Task objective: Rewrite the lines from the line with "Task: Click the $21.75 Basic plan price" to the line with "Action: pyautogui.click(x=148, y=136)", replacing "Task" with "Goal" and changing nothing else. Omit the pictures from your output.

[START Data lines]

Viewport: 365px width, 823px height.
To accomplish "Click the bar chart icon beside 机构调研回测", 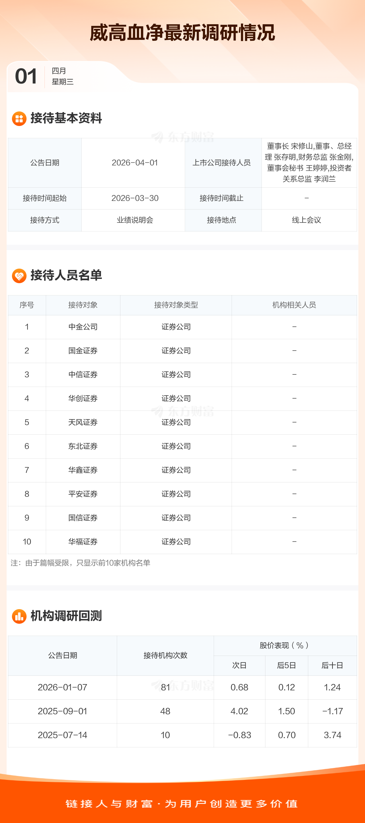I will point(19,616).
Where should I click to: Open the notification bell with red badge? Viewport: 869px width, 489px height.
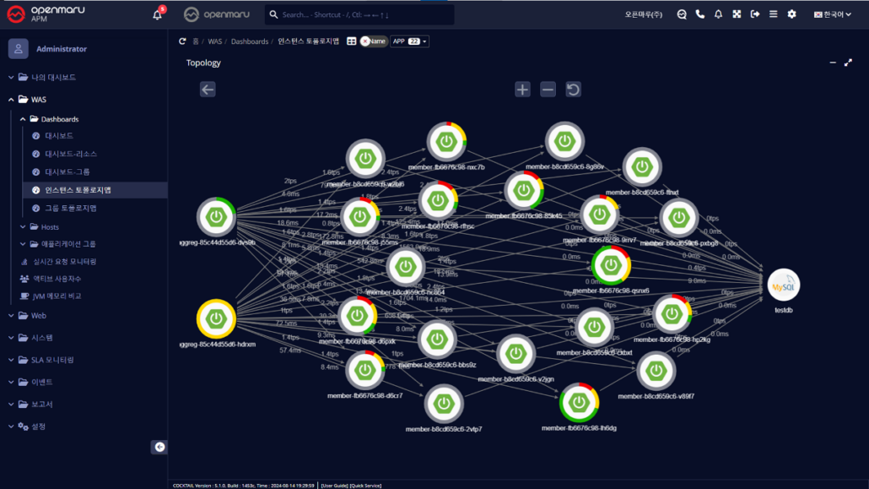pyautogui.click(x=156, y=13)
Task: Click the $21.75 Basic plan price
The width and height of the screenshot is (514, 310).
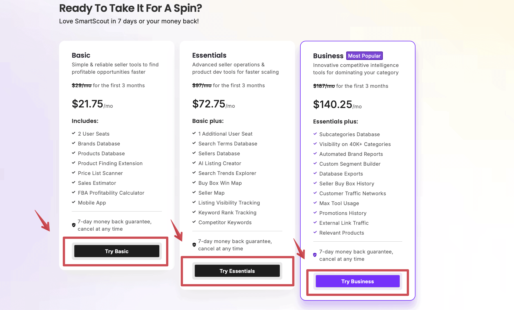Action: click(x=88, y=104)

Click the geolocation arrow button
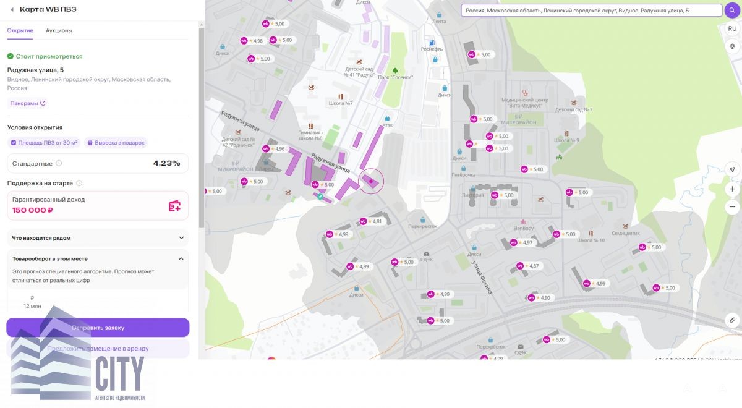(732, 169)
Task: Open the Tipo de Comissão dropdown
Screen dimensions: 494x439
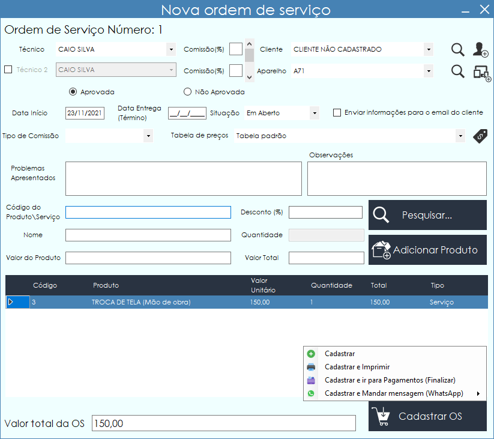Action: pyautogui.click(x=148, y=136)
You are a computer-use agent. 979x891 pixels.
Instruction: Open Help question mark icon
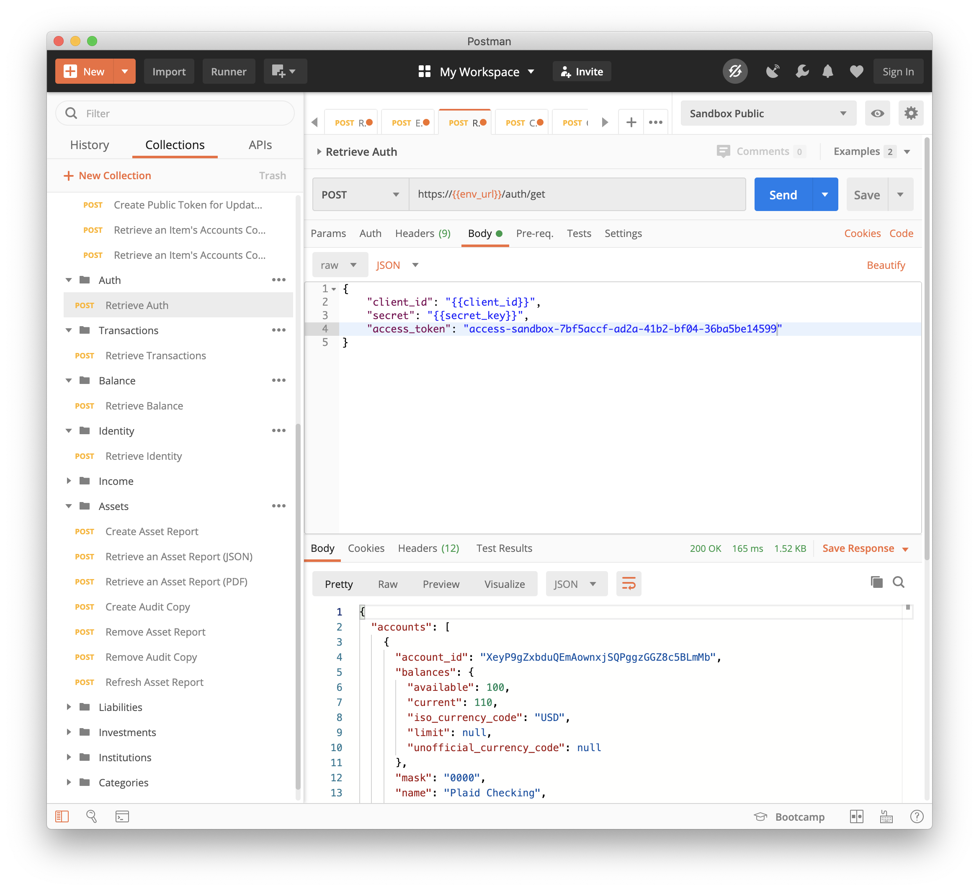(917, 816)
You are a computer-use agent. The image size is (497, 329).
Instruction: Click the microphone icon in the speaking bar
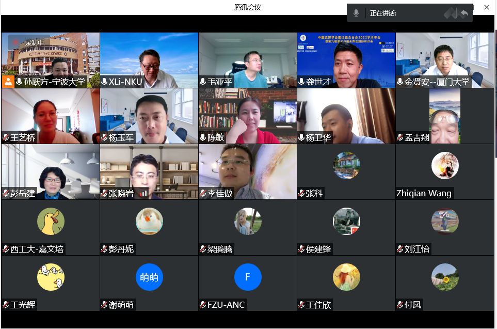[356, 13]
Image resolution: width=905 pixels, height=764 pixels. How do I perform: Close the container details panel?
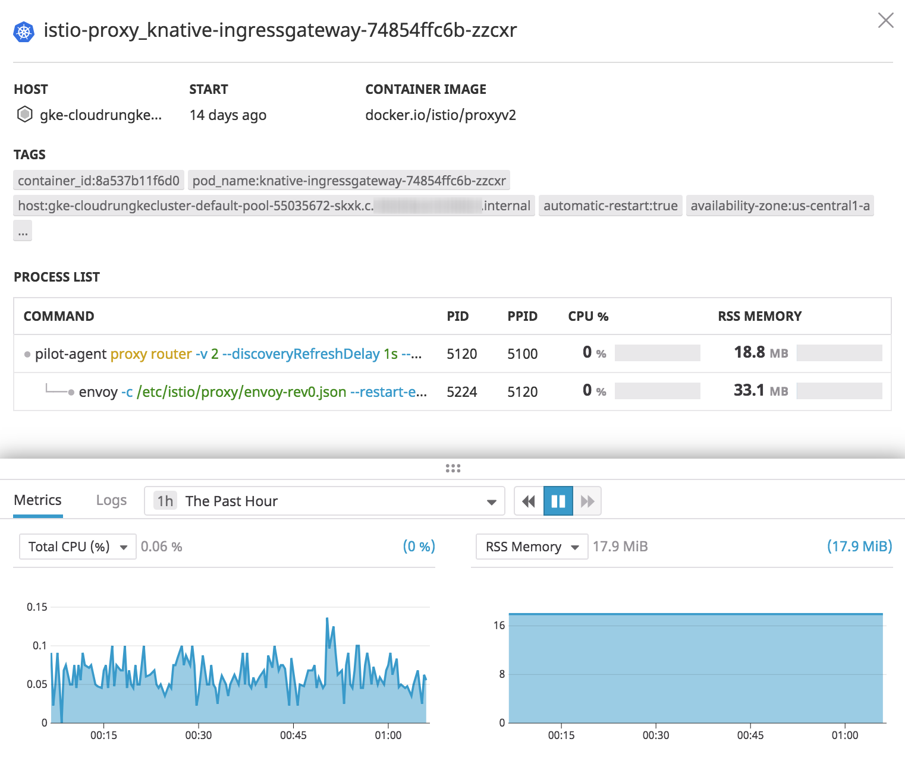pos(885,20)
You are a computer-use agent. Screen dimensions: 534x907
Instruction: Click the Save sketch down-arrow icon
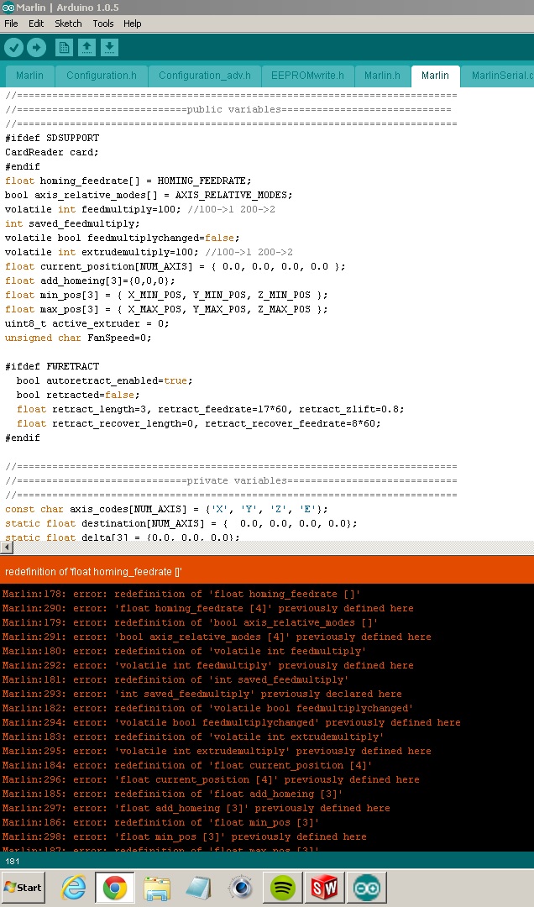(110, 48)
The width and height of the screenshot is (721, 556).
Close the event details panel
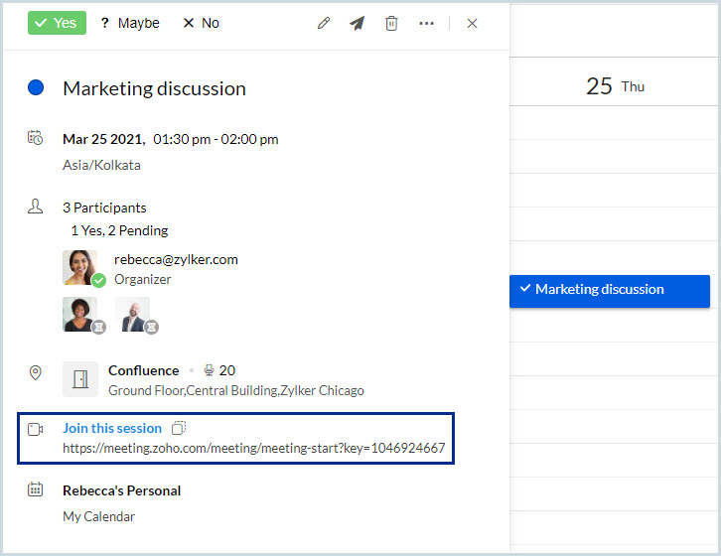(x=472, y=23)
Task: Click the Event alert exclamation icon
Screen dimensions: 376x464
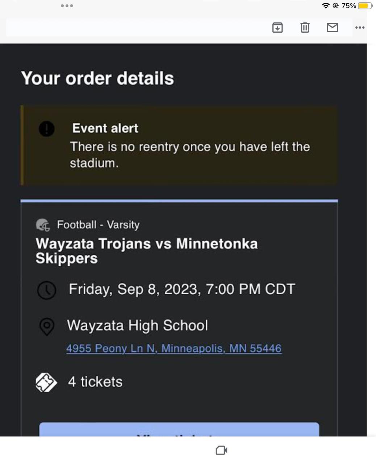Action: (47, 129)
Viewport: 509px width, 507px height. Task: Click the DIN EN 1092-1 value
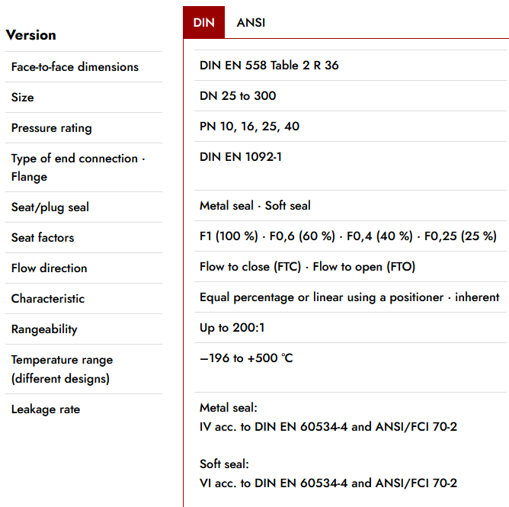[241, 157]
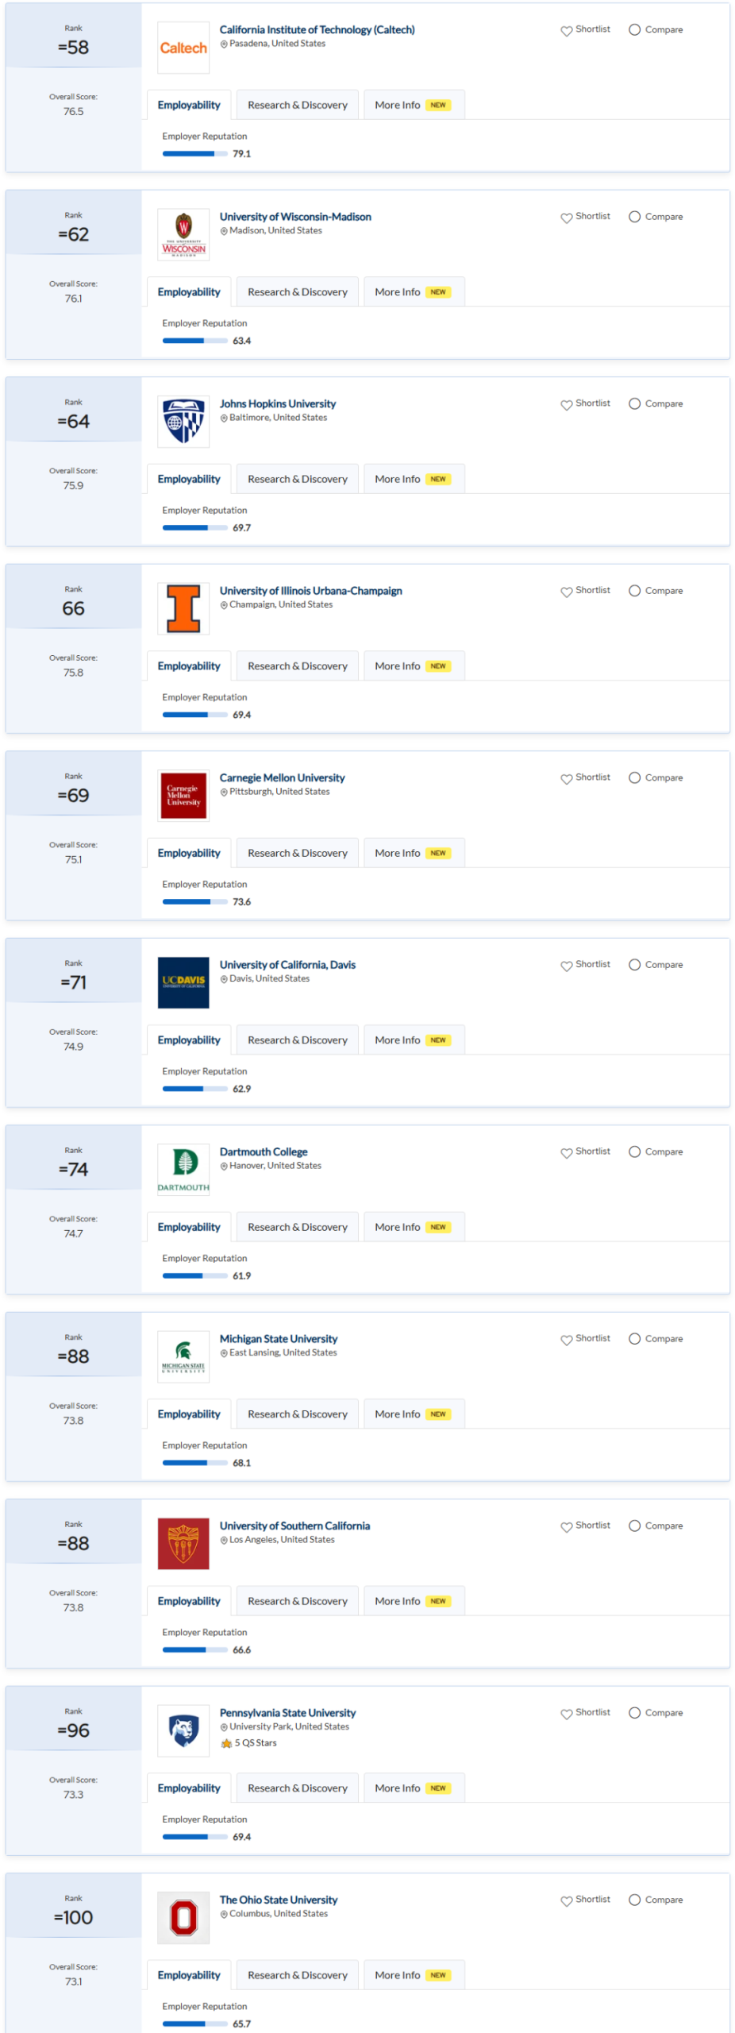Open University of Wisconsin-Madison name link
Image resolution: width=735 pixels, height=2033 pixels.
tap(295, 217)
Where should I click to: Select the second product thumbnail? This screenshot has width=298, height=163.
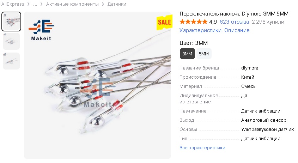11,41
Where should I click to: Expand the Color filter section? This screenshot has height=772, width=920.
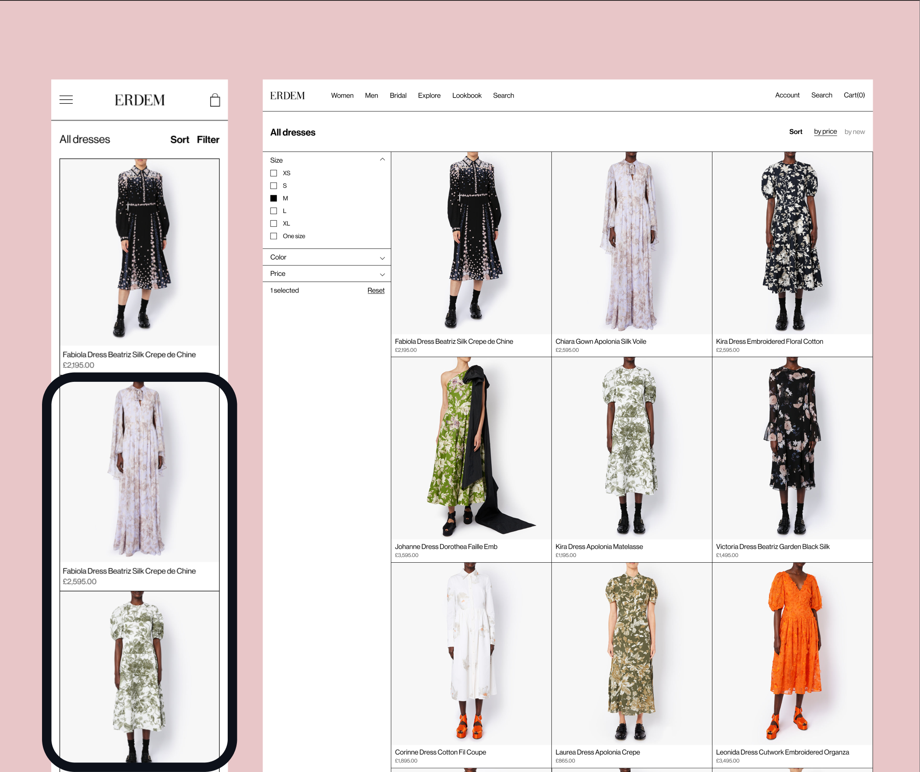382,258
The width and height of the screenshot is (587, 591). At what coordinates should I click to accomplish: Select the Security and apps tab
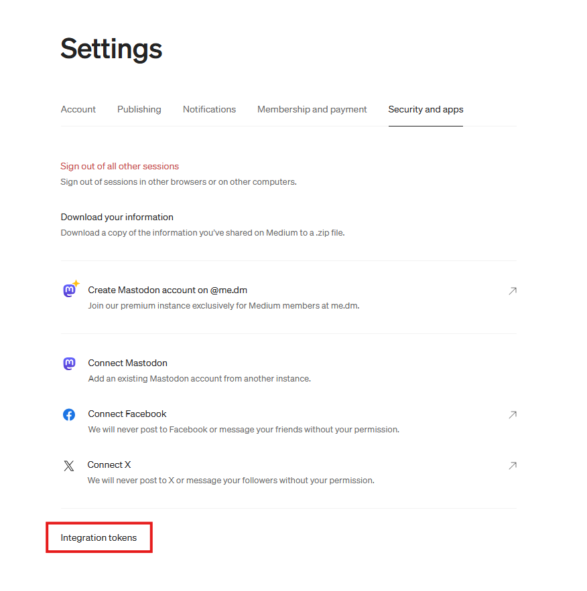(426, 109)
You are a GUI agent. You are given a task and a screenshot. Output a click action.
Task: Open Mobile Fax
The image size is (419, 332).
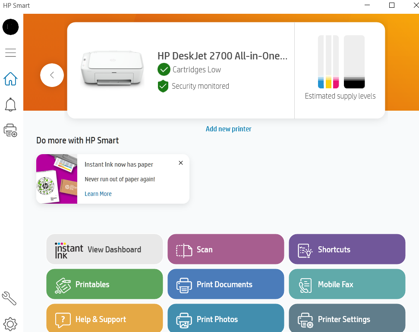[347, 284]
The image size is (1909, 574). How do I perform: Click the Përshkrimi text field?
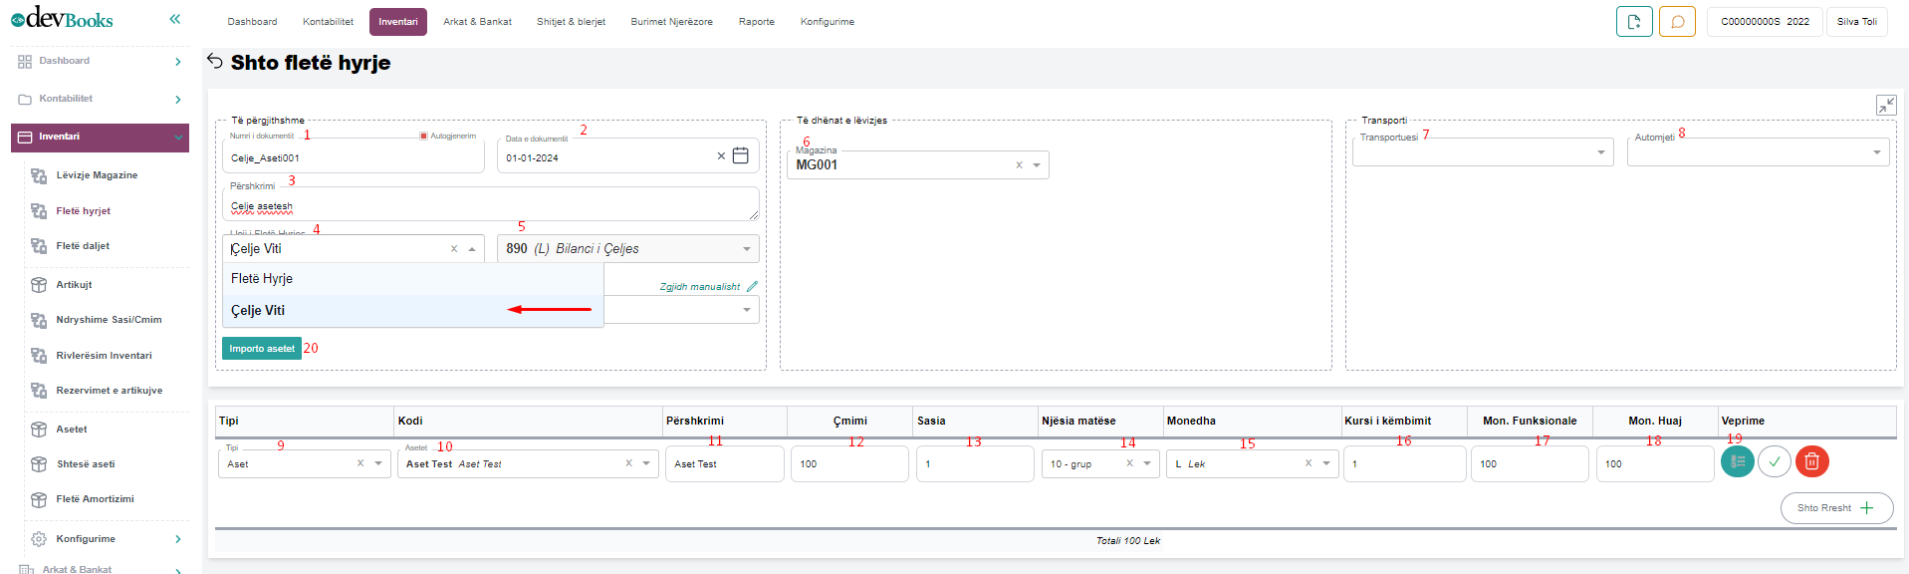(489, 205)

[END Data lines]

Finished exercise:
Goal: Click the $21.75 Basic plan price
The width and height of the screenshot is (514, 310).
Action: click(x=88, y=104)

Click the geolocation arrow button
(732, 169)
Goal: Open the Tipo de Comissão dropdown
Screen dimensions: 494x439
Action: pyautogui.click(x=148, y=136)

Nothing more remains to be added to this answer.